YOUR TASK:
Go through the listing beneath and show each line containing the string "time".

PROVIDED ENTRIES:
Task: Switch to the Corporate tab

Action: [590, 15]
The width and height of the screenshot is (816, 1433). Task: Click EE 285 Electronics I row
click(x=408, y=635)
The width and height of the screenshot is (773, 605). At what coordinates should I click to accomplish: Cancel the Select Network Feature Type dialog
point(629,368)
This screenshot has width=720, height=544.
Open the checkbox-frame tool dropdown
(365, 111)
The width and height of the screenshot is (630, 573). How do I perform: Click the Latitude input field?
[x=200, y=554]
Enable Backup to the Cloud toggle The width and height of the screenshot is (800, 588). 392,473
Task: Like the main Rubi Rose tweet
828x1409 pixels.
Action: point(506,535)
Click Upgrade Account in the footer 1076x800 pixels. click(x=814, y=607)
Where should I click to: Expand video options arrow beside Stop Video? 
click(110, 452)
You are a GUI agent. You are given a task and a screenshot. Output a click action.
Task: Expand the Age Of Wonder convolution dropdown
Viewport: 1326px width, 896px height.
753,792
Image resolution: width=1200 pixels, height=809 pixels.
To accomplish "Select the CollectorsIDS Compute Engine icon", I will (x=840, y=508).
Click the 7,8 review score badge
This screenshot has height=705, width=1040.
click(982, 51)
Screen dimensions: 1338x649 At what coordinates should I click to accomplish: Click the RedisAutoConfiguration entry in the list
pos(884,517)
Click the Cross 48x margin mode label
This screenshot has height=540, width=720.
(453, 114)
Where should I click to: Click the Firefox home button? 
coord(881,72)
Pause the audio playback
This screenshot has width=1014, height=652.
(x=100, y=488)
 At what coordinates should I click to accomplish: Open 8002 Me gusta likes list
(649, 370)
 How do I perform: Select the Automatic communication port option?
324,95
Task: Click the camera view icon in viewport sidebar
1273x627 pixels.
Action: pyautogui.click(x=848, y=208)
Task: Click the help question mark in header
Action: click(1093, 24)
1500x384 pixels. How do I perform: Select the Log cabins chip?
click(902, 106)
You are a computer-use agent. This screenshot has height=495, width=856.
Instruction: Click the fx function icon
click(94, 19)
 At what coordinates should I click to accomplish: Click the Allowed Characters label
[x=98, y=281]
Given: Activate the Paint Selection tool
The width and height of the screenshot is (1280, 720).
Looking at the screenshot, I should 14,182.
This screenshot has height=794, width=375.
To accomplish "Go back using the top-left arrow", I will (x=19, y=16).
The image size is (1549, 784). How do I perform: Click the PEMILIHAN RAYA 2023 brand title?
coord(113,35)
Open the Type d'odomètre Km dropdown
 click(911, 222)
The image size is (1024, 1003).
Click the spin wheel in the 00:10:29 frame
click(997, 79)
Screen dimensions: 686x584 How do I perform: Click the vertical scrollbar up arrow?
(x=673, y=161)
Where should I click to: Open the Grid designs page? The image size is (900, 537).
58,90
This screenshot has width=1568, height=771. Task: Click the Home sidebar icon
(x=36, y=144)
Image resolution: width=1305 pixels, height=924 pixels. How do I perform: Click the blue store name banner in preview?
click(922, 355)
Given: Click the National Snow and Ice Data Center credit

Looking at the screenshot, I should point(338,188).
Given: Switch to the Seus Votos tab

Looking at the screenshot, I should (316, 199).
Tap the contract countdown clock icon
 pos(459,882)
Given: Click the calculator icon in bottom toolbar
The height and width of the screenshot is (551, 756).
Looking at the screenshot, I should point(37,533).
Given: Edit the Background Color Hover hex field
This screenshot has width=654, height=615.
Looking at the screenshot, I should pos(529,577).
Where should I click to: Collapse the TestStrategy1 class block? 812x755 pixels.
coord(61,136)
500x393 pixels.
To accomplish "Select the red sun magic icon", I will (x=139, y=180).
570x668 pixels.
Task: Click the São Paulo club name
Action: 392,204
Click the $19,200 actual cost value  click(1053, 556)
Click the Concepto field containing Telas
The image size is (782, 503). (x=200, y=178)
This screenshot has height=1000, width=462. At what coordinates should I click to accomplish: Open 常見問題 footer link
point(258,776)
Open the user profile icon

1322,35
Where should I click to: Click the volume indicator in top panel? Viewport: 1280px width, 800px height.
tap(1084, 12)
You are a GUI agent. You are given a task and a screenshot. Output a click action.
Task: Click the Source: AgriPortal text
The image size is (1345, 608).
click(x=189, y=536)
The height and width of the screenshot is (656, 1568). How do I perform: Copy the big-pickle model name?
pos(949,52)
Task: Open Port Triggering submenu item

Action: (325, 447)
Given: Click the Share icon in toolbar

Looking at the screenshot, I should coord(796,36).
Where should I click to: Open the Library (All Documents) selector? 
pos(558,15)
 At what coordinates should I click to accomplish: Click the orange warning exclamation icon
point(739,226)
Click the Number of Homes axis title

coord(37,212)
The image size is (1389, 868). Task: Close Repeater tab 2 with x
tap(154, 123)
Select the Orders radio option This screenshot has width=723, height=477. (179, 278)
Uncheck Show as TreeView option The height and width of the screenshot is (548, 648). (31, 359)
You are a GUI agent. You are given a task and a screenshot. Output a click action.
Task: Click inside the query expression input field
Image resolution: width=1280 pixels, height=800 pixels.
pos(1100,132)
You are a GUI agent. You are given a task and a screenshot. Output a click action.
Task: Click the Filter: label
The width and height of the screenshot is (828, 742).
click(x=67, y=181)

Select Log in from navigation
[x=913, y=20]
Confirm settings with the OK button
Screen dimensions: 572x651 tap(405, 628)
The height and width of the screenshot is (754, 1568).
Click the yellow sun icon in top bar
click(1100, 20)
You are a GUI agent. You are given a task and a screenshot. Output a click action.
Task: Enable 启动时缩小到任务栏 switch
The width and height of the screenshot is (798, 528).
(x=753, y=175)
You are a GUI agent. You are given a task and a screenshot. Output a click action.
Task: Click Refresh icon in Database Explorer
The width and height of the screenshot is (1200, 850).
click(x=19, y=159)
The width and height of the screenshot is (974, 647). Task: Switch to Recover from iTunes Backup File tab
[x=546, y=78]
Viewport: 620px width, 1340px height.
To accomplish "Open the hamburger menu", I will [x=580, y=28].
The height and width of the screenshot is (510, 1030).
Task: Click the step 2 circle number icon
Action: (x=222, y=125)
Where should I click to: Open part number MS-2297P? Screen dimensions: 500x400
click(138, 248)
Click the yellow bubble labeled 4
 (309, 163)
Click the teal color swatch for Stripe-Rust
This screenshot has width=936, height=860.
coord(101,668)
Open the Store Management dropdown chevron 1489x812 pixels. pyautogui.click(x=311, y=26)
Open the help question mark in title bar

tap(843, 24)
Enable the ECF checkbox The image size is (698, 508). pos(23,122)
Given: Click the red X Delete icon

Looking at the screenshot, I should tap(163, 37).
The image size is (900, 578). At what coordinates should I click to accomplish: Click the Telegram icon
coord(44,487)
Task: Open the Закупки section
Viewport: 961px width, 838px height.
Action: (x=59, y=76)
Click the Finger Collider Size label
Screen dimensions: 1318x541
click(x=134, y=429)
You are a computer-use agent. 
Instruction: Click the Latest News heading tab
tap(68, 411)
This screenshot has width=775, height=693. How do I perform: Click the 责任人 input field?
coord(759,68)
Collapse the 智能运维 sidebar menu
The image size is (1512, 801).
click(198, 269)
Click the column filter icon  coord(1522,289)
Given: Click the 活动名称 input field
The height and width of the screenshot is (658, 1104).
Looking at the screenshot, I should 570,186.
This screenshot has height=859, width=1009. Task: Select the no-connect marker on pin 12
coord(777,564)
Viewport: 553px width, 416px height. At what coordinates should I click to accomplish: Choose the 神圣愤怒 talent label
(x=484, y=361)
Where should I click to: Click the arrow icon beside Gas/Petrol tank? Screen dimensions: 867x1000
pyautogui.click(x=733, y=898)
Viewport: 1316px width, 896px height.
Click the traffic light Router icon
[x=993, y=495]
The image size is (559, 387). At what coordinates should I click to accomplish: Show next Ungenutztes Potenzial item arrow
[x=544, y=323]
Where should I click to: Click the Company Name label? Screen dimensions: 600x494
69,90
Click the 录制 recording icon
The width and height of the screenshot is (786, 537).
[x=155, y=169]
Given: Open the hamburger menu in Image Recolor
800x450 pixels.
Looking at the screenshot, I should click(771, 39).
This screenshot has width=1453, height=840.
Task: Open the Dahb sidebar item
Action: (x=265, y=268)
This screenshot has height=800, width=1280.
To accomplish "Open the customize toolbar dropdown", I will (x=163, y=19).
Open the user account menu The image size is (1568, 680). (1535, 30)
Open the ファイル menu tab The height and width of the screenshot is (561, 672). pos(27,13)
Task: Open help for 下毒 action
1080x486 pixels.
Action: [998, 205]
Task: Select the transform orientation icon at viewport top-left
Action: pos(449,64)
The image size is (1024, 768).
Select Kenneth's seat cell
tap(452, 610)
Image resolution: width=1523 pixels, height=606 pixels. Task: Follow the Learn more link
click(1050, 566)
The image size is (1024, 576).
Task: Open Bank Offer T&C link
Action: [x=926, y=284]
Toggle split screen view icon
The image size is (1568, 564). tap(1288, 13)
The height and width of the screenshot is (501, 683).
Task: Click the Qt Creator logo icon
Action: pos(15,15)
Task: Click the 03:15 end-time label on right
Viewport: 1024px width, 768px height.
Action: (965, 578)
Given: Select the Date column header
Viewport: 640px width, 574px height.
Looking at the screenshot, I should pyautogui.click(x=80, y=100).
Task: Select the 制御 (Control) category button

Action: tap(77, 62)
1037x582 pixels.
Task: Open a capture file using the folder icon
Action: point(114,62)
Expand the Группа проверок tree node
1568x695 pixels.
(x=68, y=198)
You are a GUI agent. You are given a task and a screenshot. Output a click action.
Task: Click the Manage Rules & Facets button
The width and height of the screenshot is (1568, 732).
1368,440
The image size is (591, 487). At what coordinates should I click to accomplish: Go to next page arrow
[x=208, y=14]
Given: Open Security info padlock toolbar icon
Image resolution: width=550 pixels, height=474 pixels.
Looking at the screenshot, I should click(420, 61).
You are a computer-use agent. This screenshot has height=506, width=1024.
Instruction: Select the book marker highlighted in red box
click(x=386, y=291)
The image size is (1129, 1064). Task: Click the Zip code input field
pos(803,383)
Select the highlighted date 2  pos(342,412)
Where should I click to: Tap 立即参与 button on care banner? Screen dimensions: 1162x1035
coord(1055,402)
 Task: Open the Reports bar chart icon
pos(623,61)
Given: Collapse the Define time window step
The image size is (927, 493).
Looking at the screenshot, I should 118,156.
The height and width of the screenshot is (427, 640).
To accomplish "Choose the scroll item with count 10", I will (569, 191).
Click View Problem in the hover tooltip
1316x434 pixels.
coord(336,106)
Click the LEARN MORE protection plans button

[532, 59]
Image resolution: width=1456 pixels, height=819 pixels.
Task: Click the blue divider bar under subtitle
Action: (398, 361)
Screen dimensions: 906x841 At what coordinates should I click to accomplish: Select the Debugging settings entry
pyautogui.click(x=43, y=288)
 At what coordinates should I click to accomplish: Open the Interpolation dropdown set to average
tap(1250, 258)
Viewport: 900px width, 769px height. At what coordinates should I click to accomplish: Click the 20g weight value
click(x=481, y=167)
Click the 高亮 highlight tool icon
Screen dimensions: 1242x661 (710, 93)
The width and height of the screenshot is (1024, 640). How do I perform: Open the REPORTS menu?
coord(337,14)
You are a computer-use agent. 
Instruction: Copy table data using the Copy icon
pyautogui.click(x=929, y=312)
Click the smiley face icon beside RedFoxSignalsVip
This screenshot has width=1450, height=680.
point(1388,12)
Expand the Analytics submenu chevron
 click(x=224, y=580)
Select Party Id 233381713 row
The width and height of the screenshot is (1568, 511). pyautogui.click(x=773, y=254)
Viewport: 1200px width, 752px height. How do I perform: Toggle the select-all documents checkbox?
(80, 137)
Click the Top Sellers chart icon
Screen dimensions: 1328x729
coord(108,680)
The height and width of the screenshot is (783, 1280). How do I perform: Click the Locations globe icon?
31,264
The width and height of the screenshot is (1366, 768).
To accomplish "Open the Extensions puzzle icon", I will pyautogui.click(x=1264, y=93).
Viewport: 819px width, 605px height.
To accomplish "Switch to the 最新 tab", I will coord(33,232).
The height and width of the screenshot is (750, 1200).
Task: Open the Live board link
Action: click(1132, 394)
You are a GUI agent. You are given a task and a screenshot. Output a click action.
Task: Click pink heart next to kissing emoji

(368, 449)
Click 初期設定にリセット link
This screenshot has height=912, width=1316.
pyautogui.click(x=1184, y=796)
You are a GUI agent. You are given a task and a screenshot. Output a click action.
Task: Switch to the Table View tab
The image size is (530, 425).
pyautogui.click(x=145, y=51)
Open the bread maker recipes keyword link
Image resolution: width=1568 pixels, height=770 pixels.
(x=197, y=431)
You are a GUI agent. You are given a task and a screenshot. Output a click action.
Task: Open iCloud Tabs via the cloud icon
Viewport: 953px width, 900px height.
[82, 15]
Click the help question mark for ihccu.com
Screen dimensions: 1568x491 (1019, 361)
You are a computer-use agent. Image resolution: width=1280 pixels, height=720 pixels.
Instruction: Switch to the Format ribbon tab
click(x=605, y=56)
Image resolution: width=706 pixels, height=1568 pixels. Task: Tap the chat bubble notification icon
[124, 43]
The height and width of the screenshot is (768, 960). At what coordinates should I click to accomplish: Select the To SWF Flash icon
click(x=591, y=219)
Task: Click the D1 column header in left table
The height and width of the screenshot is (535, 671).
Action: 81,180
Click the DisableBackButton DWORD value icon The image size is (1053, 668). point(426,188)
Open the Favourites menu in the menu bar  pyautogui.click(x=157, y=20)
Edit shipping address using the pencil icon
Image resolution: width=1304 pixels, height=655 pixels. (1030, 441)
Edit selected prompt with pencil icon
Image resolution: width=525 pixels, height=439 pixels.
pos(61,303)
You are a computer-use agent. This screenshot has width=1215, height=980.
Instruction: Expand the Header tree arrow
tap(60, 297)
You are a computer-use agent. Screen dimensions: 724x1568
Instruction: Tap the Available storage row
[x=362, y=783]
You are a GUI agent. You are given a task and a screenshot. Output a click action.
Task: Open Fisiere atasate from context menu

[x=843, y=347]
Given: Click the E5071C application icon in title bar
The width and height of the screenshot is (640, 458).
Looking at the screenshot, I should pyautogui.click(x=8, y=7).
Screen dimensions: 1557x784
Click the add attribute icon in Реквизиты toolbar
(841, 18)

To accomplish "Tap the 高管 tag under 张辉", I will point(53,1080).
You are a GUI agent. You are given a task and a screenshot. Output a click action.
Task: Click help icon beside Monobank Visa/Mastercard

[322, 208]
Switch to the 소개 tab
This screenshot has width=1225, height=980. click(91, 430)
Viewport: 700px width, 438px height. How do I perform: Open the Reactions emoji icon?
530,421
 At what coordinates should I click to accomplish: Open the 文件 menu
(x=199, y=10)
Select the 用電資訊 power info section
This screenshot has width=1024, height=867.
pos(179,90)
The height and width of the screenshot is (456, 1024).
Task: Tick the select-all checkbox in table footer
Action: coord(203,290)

ANSWER FOR THE TASK:
Task: Click the 03:15 end-time label on right
Given: Collapse the Define time window step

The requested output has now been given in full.